Il fait valoir que cette dissolution serait surtout symbolique, la rupture entre son ethos créatif et celui de l’entreprise étant consommé depuis bien longtemps. Cependant, il estime que le public a le droit de savoir. D’un autre côté, il critique les réactions trop virulentes envers les employés actuels de l’entreprise. Enfin, il mentionne l’avenir, à la fois pour ZA/UM, mais également pour Robert Kurvitz, Helen Hindpere et Aleksander Rostov.
Une suite pour Disco Elysium semble peu probable dans la situation actuelle pour plusieurs raisons : tout d’abord, Kurvitz s’est fait arracher un univers qu’il a conçu et sur lequel il travaille depuis plus d’une vingtaine d’années.

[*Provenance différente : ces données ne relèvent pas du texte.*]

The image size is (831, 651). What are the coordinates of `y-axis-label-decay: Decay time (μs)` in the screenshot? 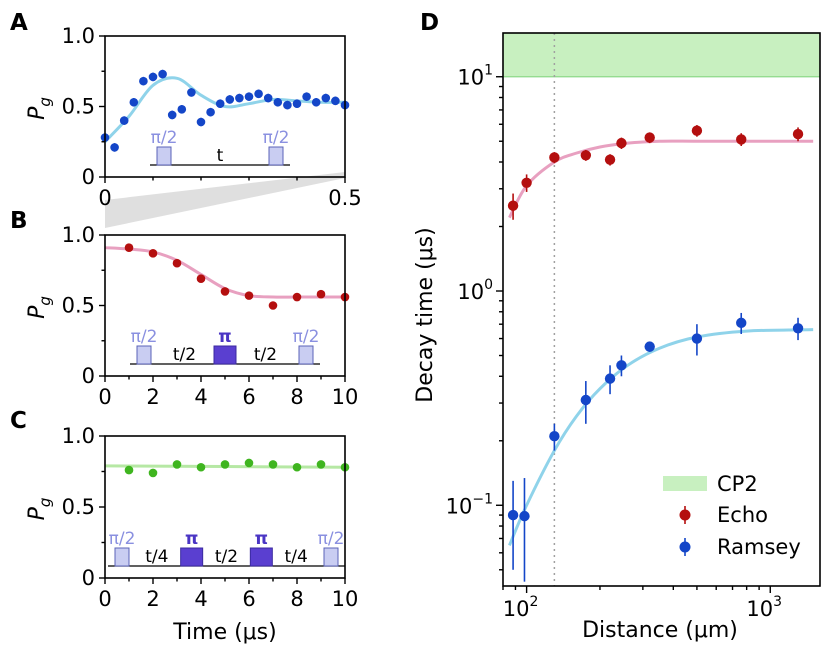 It's located at (426, 314). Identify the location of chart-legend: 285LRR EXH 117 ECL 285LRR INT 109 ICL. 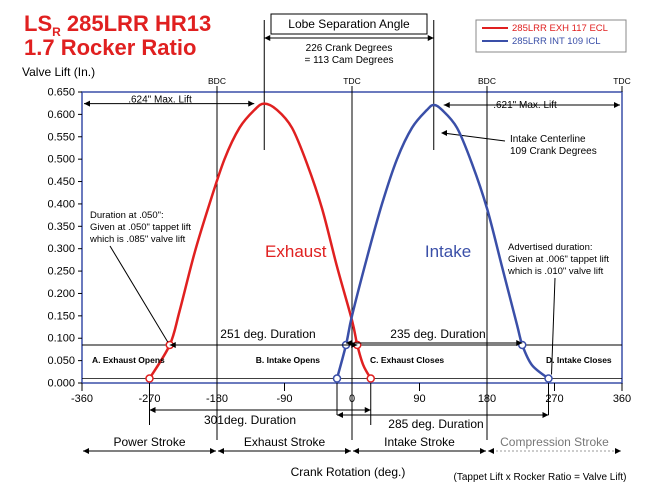
(551, 36).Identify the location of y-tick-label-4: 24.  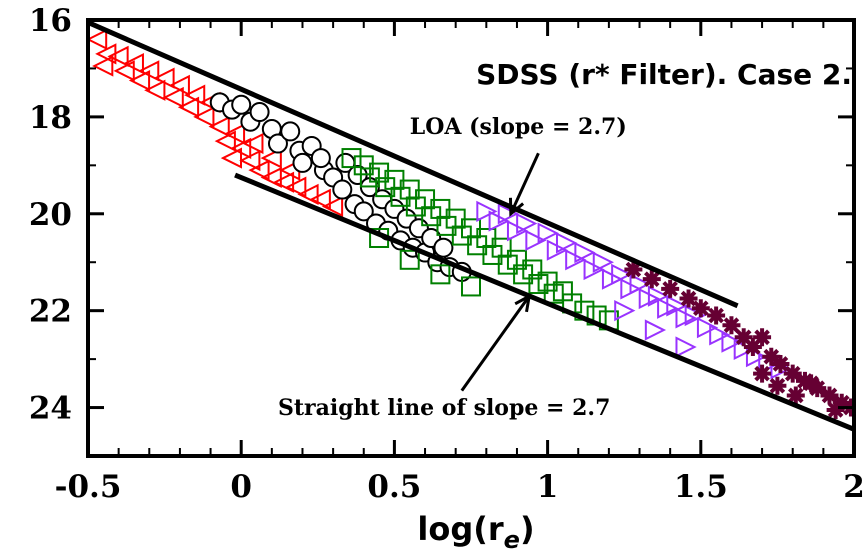
(50, 409).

Ensuite, Martin Luiga admet être incapable de dire combien de personnes ayant travaillé sur le jeu d’origine sont encore présentes au sein de ZA/UM.
Pour autant, ZA/UM, de son côté, a un projet déjà en cours, et Kurvitz, Hindpere et Rostov, à son avis, continueront à créer des jeux : peut-être est-il encore possible d’espérer une suite spirituelle à Disco Elysium ? Pour Karol Laska, plus qu’un scandale, cette affaire met en exergue la manière dont la propriété intellectuelle fonctionne dans l’industrie vidéoludique.
« Une vision artistique n’appartient pas indéfiniment à son auteur, surtout du moment où elle porte un costard. » – Karol Laska, rédactrice pour GamePressure.
En tant que public, nous n’avons qu’une vue limitée de ce qu’il se passe derrière la conception des jeux. Cette fois-ci, c’est le cran de Martin Luiga ainsi que l’investissement d’une communauté proche de ses créateurs fétiches qui a pu rendre cette affaire aussi bruyante. Mais il n’y a aucun doute que, pour les personnes impliquées dans l’industrie, cette histoire reste tristement banale.